Study suggests that targeting RPTPe could make leptin-based therapy feasible for obese patients.
Scientists have identified a potentially key role for tyrosine phosphatase epsilon (RPTPe) in the mechanisms involved in obesity, glucose regulation, and leptin sensitivity. The research team, led by the Weizmann Institute’s Ari Elson, Ph.D., has found that female mice lacking RPTPe are protected from the weight gain that normally occurs either as a result of a high-fat diet (HFD), ovariectomy, or aging.
They also found that the female RPTPe knockouts (EKOs) demonstrated increased leptin sensitivity, even in the obese state, while EKO mice of both genders exhibited improved response to glucose load. The animal studies are reported in Cell Metabolism in a paper titled “Protein Tyrosine Phosphatase Epsilon Affects Body Weight by Downregulating Leptin Signaling in a Phosphorylation-Dependent Manner.”
Binding of leptin to its receptor in the hypothalamus activates the JAK2 tyrosine kinase, which leads to phosphorylation of the receptor and activation of downstream signaling, Dr. Elson and colleagues explain. The importance of tyrosine phosphorylation in regulating leptin receptor signaling suggests that protein tyrosine phosphatases that antagonize tyrosine kinase activity could therefore impact body weight. The team tested this hypothesis by breeding mice that genetically lack RPTPe, a phosphatase that downregulates insulin receptor signaling in cells.
The found that at 14–16 months of age, female and male EKO animals weighed significantly less than matched wild-type (WT) controls. When fed a HFD for 11 weeks, the female EKOs, though not the male EKOs, also gained 55% less weight than matched WT controls. While ovariectomy led to WT mice putting on an extra 32% in weight within weeks, ovariectomized EKO animals demonstrated no weight gain.
Protection of EKO mice from weight gain either due to a HFD or ovariectomy was associated with reduced body fat content, the researchers note. High fat diet, ovariectomy, and old age all significantly increased the relative weight of abdominal white fat pads in WT female mice, but in EKO animals this effect was either significantly reduced or completely absent.
Interestingly, EKO mice consumed the same amount of food as their age- and gender-matched WT counterparts. Calorimetric studies showed that when fed regular chow, the EKO mice displayed strong trends toward increased consumption of oxygen, increased CO2 production, and increased heat production. These trends reached clear statistical significance when the mice were fed high fat food.
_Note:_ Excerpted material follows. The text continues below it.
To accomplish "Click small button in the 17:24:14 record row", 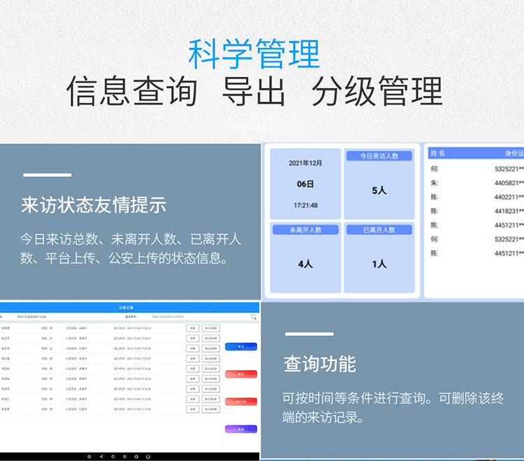I will 192,327.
Female EKO mice fed regular chow also exhibited a very strong trend for reduced circulating leptin concentrations. Levels of circulating leptin in aged, ovariectomized, or high fat-fed WT mice increased significantly, which is consistent with the establishment of a leptin-resistant state. In contrast, leptin concentrations were significantly lower in EKO mice that were similarly challenged.
Fasting concentrations of glucose and insulin were similar in the plasma of WT and EKO mice of both genders that were fed regular chow. Exposing EKO and WT mice to a prolonged HFD significantly increased fasting concentrations of circulating glucose and insulin. However, glucose and insulin concentrations in male EKO mice fed an HFD were markedly reduced relative to WT mice, suggesting insulin hypersensitivity, the authors note.
These findings were also demonstrated in female EKO animals, although to a lesser degree than in males. When challenged with an intraperitoneal glucose load, EKO male mice displayed significantly improved responses when fed regular or high-fat food.
Importantly, molecular studies showed that leptin-induced STAT3 phosphorylation was 38% stronger in EKO hypothalami, confirming the knockout animals’ leptin hypersensitivity. Further analyses strongly suggested that RPTPe inhibits leptin receptor signaling by targeting the downstream kinase JAK2.
The overall findings could have implications for the future treatment of human obesity, the researchers claim. Administration of leptin to obese humans generally fails to reduce body weight due to obesity-induced leptin resistance.
The researchers suggest, however, that “targeted inhibition of those protein tyrosine phosphatases, such as RPTPe, which inhibit leptin receptor signaling and which are important for establishing leptin resistance in the obese state, may increase the usefulness of treating obesity with leptin.”